I learn from my kids every day, sometimes deep and wonderful things, sometimes things that are a bit unsettling.
Recently I've had the kids give me such a good lesson in mercy that I want to share it. This actually happened twice with different children involved, within the past few weeks. I'll relate one instance for you.
Jonny has a beloved toy, a metal Elmo lunchbox. He frequently has it packed full of any number of treasures and totes it around. On the day in question, he was actually using as a lunchbox and had, among other items, a large apple. All things combined gave the box a bit of heft. Which was all just fine until he, for some reason, swung it at Joy's head and connected. She got a pretty good whomp on the had and was crying a bit. As part of his consequence, I took away his Elmo lunchbox. Soon his cries joined hers. A few minutes later, two teary children appeared in my doorway, her arms around her attacker, Joy interceded for leniency on his behalf. "Please Mommy, don't take his lunchbox for a whole day, He loves his Elmo." I replied, "Joy, he hit you with it, on purpose, and hurt you. Of course I have to punish him for that." "I know mommy," she said, "but he's sorry, I'm sure he is."
Wow. Instead of demanding justice and the fullest extent of the law brought down on the head of the one who had hurt her, Joy was shining a lesson in grace and forgiveness to me. On her behalf, I did decide to extend mercy to the offender and gave him his Elmo Lunchbox back after a 20 minute "time-out" rather than the overnight I had planned on.
Of all people, I know that justice is necessary and in fact, I'm quite fond of it. I am very weak in the area of grace and often find it hard to give grace to others; I'm a no-nonsense, not-longsuffering-for-foolishness kind of person.
There have been a few instances recently that have hurt my heart as I witnessed them, strident justice, untempered with Godly grace and mercy, laid upon people who admittedly did wrong.

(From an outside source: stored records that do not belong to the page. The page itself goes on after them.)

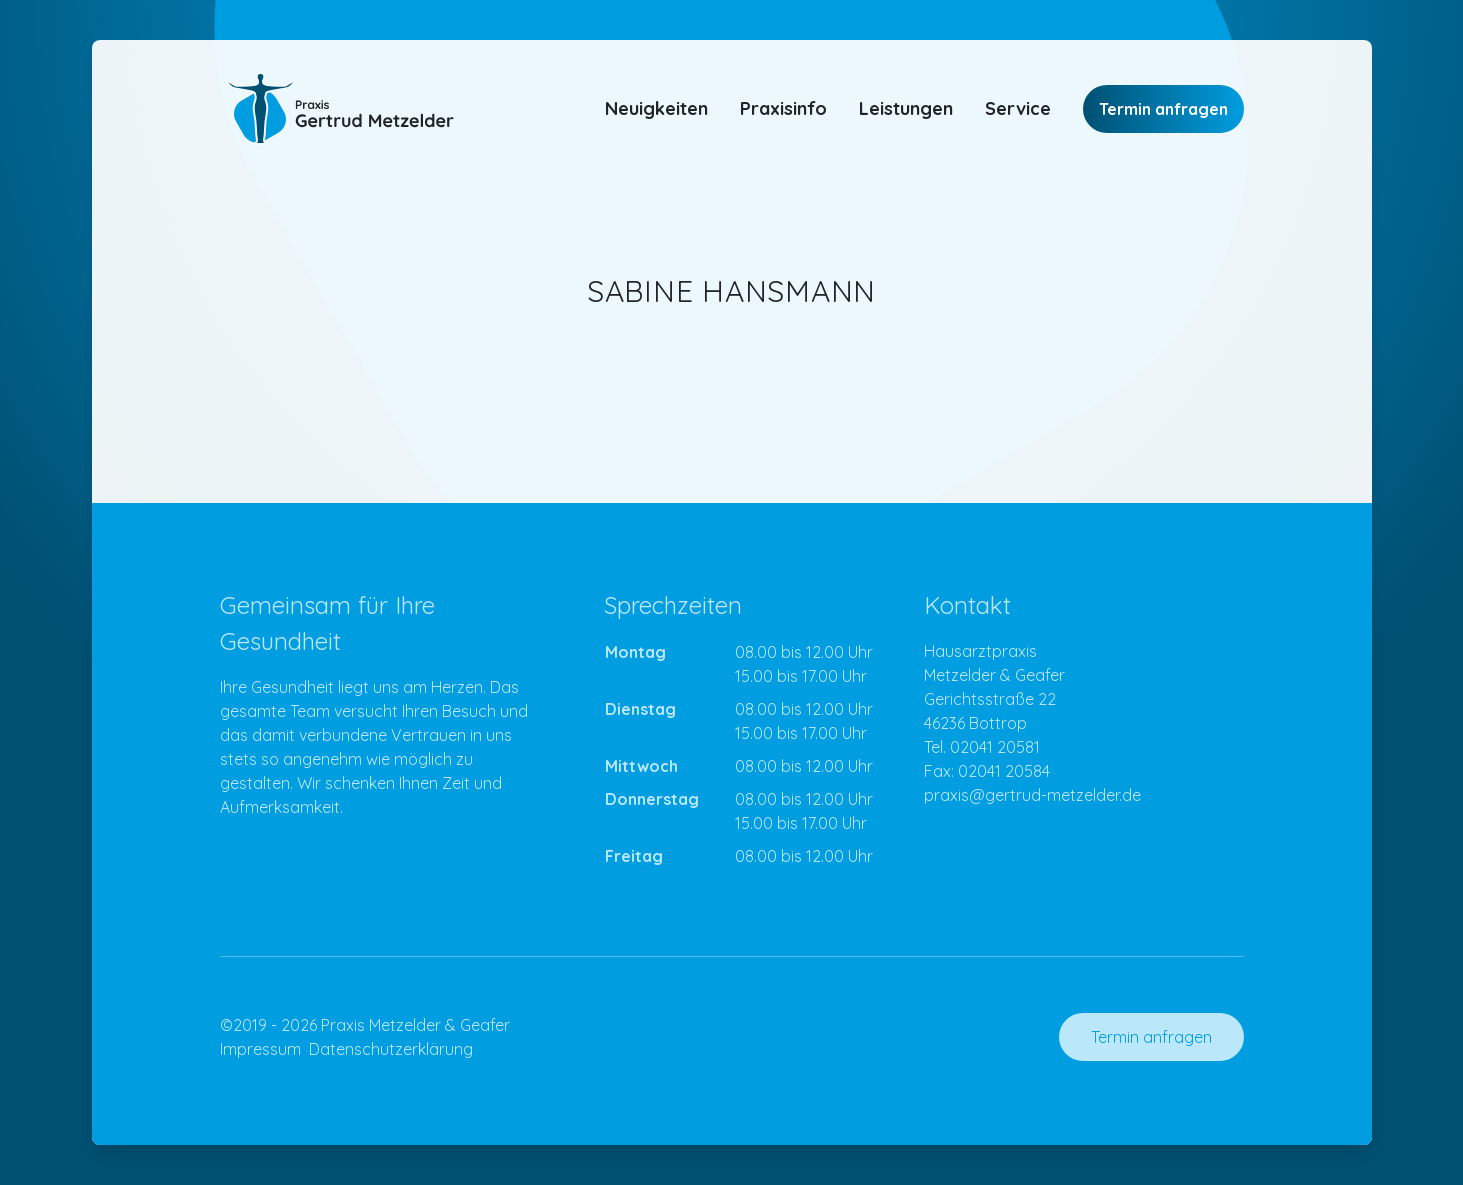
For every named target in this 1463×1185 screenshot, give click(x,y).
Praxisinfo (783, 108)
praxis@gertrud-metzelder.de (1032, 795)
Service (1018, 108)
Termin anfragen (1163, 109)
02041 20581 (995, 747)
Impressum (260, 1049)
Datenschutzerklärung (391, 1049)
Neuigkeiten (656, 108)
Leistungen (906, 108)
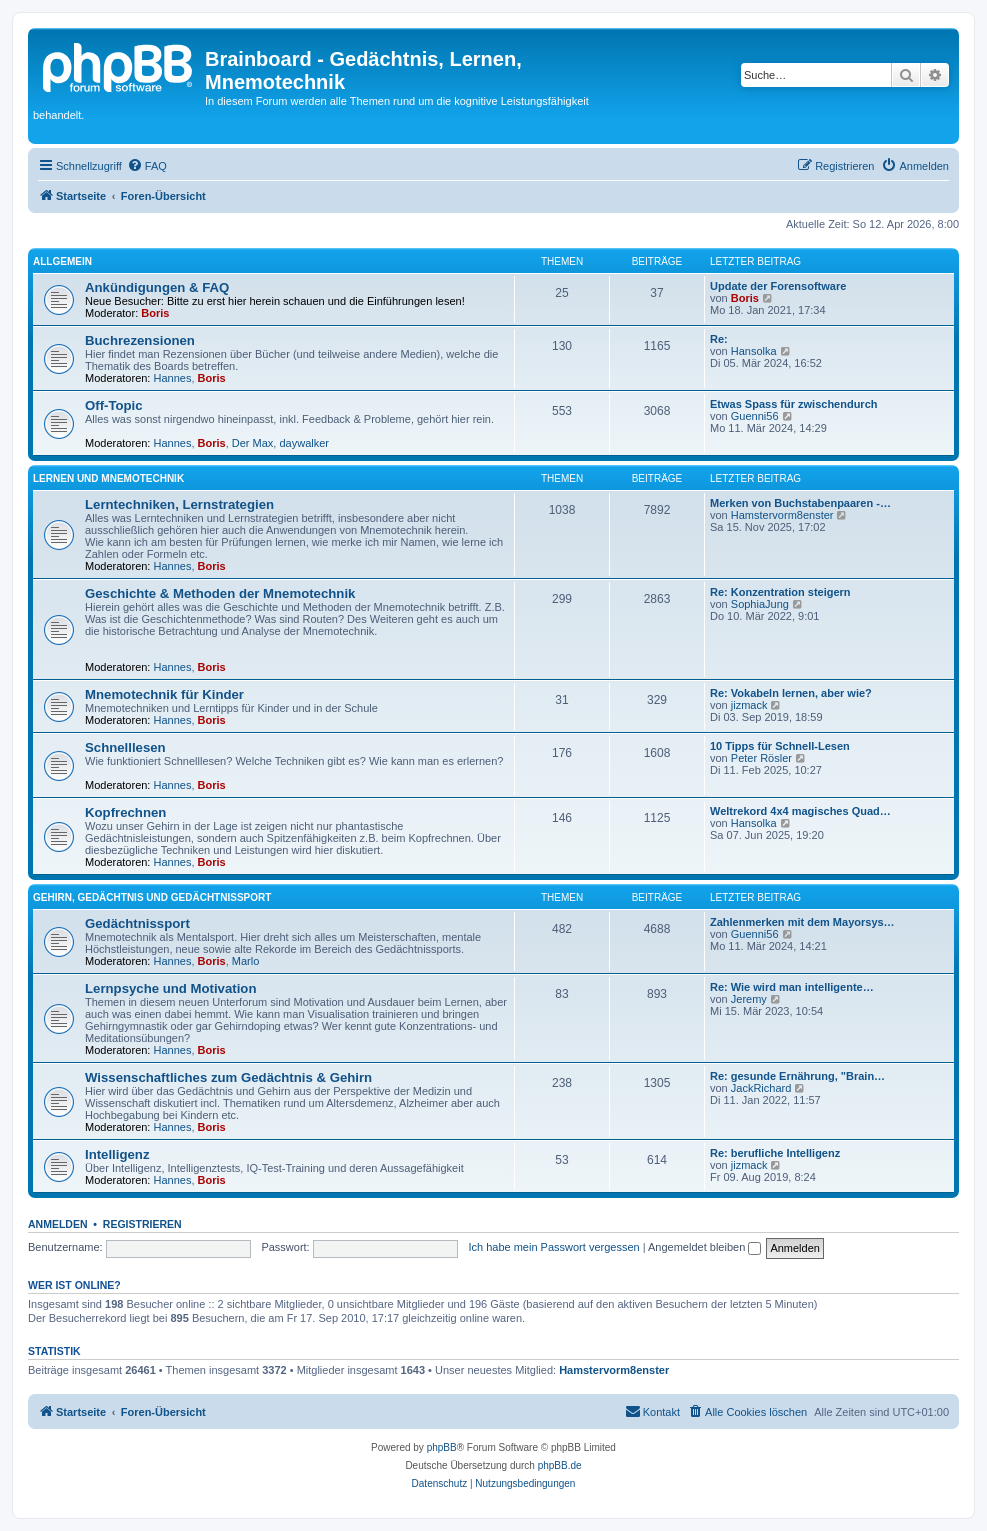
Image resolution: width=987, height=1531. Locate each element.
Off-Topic (114, 405)
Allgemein (62, 261)
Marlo (246, 961)
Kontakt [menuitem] (652, 1411)
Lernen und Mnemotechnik (108, 478)
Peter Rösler (761, 758)
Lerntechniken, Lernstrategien (179, 504)
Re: (719, 339)
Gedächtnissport (137, 923)
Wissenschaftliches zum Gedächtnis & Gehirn (228, 1077)
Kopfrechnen (129, 812)
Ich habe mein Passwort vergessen (553, 1247)
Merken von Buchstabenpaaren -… (800, 503)
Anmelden (58, 1224)
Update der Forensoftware (778, 286)
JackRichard (761, 1088)
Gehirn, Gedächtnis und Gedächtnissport (152, 897)
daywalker (304, 443)
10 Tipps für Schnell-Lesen (780, 746)
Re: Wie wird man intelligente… (792, 987)
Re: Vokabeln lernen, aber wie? (791, 693)
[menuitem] (147, 166)
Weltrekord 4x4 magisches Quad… (800, 811)
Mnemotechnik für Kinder (164, 694)
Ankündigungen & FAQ (157, 287)
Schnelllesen (125, 747)
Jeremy (749, 999)
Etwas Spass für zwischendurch (794, 404)
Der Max (253, 443)
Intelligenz (117, 1154)
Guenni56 (755, 416)
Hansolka (754, 351)
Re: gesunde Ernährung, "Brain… (797, 1076)
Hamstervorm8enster (782, 515)
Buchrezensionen (140, 340)
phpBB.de (560, 1465)
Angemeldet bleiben (704, 1247)
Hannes (173, 378)
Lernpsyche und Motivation (170, 988)
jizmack (749, 705)
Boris (155, 313)
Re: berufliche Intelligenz (775, 1153)
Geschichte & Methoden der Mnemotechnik (220, 593)
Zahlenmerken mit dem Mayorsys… (802, 922)
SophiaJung (760, 604)
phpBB (442, 1447)
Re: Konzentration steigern (780, 592)
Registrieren (142, 1224)
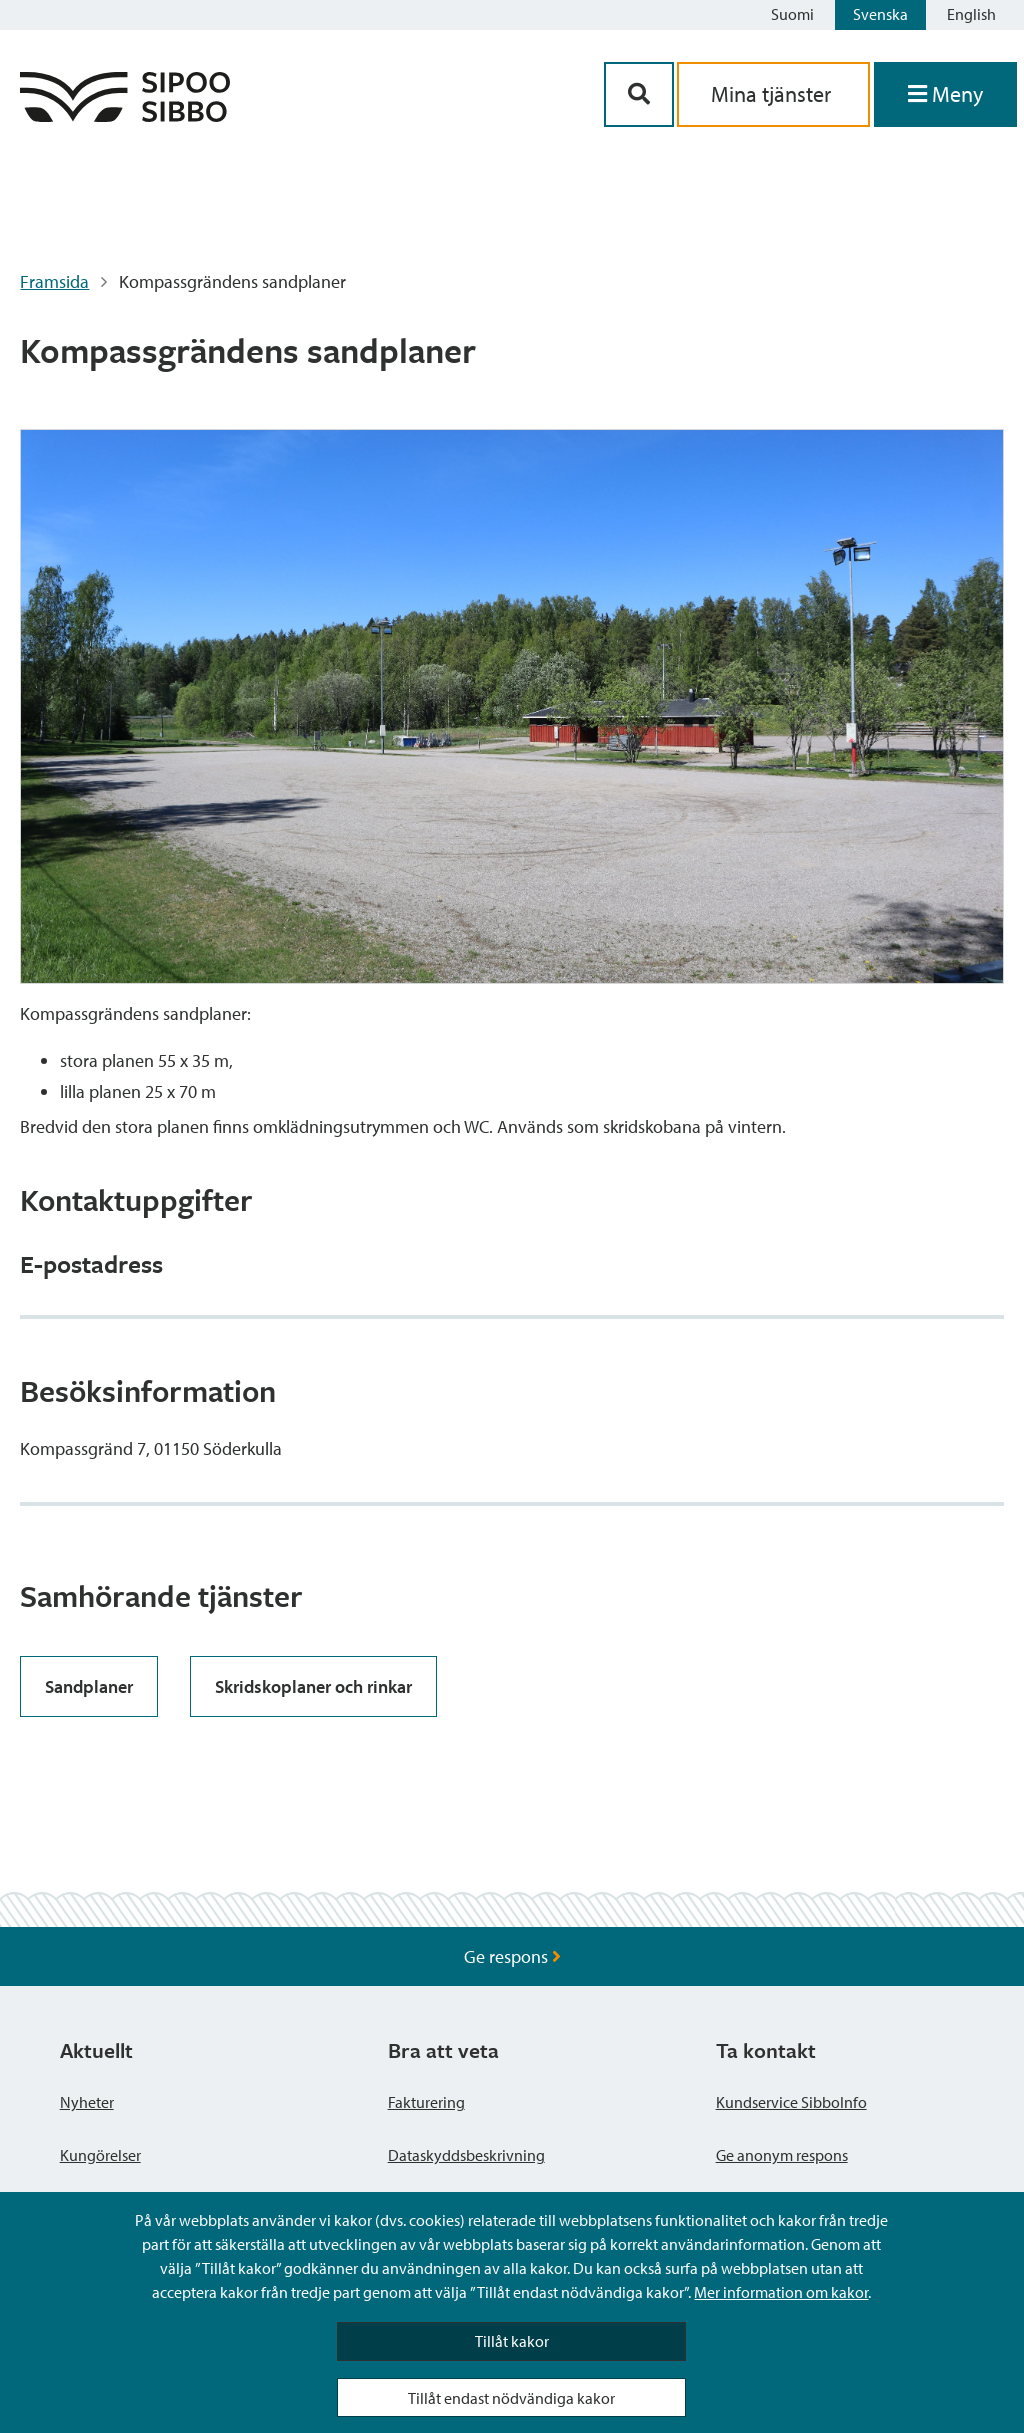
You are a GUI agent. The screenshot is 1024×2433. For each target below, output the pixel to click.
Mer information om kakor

It is hard to understand how we as Christians who have been the recipients of boundless grace and mercy, can so easily forget how much we have been forgiven and be so eager to bring down justice on the heads of those who offend us.
Again, I'm not advocating that we NEVER seek justice, but I wonder if we have so thoroughly convinced ourselves that "God is a God of justice, sin must be stopped!" that we have forgotten that Jesus repeatedly told us not to be surprised if people hate us and do wrong to us, that he told us to turn the other cheek and give our cloak.
Looking at the scenes that played out between my children, I think I understand why a little better. It's not because we as Christ-followers are supposed to be mealy-mouthed door mats, no.
It is because there is nothing like the experience of having someone whom you offended/hurt turn and intercede on your behalf, to bring a small ray of understanding of exactly what Jesus did for us to the lost heart of someone who has not yet understood mercy and grace. Perhaps our mercy and grace and forgiveness is meant to be an object lesson that will pierce the heart of our offender.
What if mercy and grace were our first reaction rather than something we are reluctantly driven to? What if even when legal justice has been meted out we chose to pour out personal grace and mercy on those who offended us?
This is a personal challenge that the Lord has shown to me through the gentle hearts of my children, not a sermon given from a place of having already arrived. All I can say is that the change in the heart of child who was being punished when the "victim" asked me to show mercy was something that pure justice could never bring about. It spoke to my heart and revealed things to me that have always bothered me about those "turn the other cheek" teachings.